> [TASK DETAILS]:
From the records below, set down exactly the lines starting with the line that contains "Privatsphäre und Datenschutz (114, 1113)" and going on through the line that contains "Index (43, 1185)". Nothing else is wanted.
[INPUT Boundary: Start]
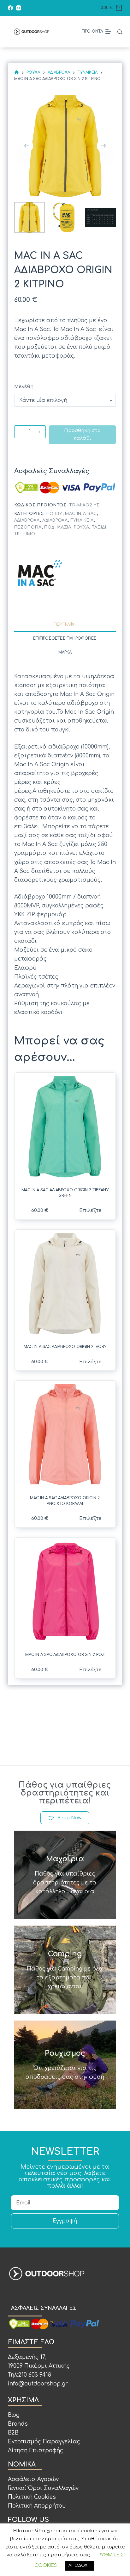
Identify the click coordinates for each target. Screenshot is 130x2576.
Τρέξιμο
[INPUT Boundary: End]
[INPUT Boundary: Start]
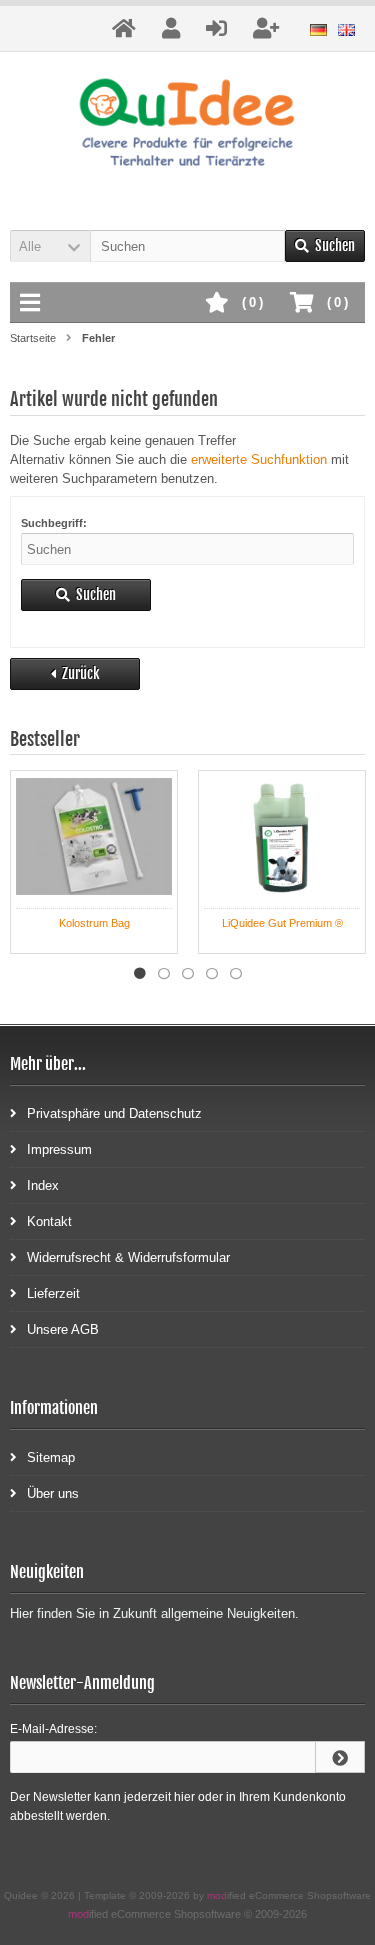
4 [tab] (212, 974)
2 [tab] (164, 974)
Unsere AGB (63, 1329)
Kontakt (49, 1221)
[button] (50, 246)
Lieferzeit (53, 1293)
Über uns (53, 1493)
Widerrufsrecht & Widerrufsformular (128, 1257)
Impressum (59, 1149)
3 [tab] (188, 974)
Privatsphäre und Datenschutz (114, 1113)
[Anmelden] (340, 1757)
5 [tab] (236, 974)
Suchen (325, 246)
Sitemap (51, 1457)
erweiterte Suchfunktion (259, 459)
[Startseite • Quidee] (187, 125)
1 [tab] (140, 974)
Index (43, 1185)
[INPUT Boundary: End]
[INPUT Boundary: Start]
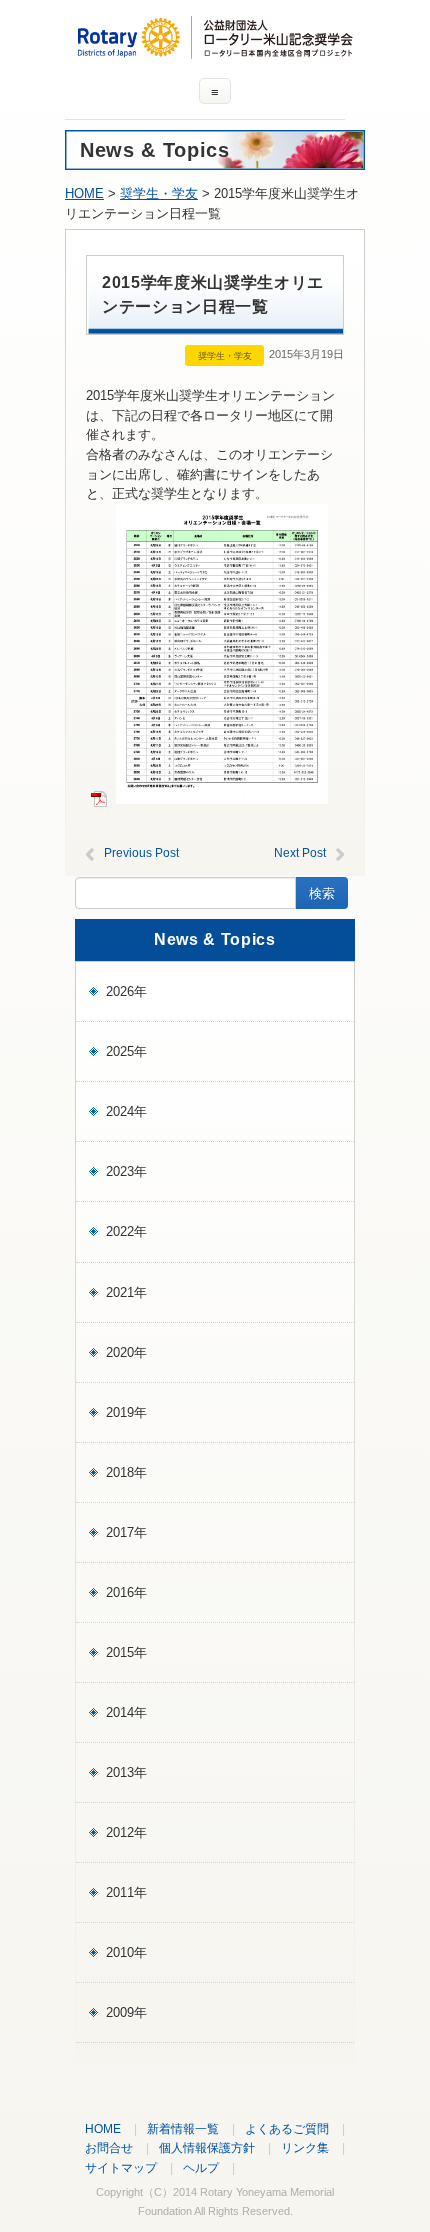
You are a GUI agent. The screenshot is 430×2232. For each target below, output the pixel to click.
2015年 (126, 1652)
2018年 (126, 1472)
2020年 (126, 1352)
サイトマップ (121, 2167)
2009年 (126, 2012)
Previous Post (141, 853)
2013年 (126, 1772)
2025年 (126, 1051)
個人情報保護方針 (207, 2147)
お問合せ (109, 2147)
[INPUT Boundary: End]
> [TASK RESULT]:
Privatsphäre und Datenschutz (114, 1113)
[Anmelden] (340, 1757)
5 [tab] (236, 974)
Suchen (325, 246)
Sitemap (51, 1457)
erweiterte Suchfunktion (259, 459)
[Startseite • Quidee] (187, 125)
1 [tab] (140, 974)
Index (43, 1185)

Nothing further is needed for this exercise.